Lana: But when I’m watching it I think, that’s just the human condition—that’s who we are, for better or for worse. In your new piece, Two Huts, you also use a style that feels like it’s been collaged together, but using text and the voice on top of movement. And to catch us up to how you got there—when did you move to Seattle, and why?

Stephanie Skura in rehearsal for “Two Huts,” 2010. Photo by Christopher Hydinger.

Stephanie: I moved to Seattle in January 1993. It was partly just a quality of life thing. I never bought a loft, so I was living in a crappy tenement in Red Hook. I was touring a lot, and wherever I went just seemed like such a lovely place to live. And then I felt like I was coming home to a toilet bowl [laughter]. My mailbox was broken into, my bicycle was stolen, my car was stolen…I just wanted to get out of the city, and was craving the mountains and woods.
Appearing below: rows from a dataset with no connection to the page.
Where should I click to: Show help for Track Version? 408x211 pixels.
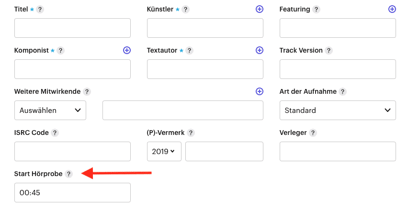pos(329,50)
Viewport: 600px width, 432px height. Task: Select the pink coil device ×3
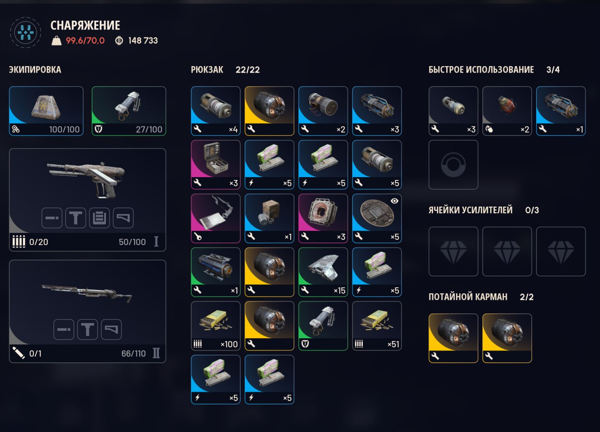[323, 218]
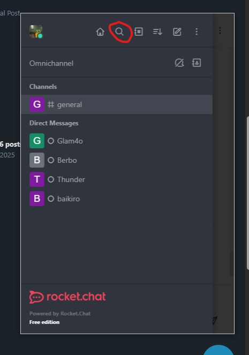The width and height of the screenshot is (249, 355).
Task: Click the purple G general avatar
Action: pyautogui.click(x=37, y=104)
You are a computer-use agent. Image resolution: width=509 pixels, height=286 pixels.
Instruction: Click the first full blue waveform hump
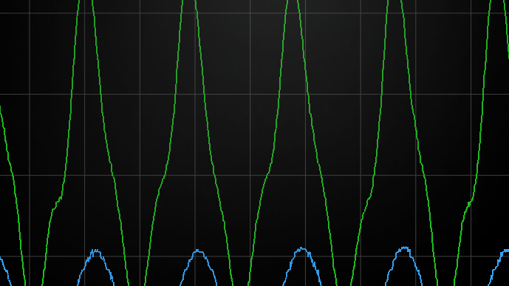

Lana: I can definitely understand that.

Stephanie: But in hindsight, I think I also just needed to shake things up—maybe even screw things up—a bit. Sometimes I regret it, because when I moved, I moved away from the dance center, and it was almost like I stopped existing in the dance world. But I just needed to have a life. To slow down a little bit. I started by getting a dog.

Lana: And what was the dance scene in Seattle like? There were a lot of choreographers and groups working there in the 90s—Pat Graney, and D9 Dance Collective, 33 Fainting Spells…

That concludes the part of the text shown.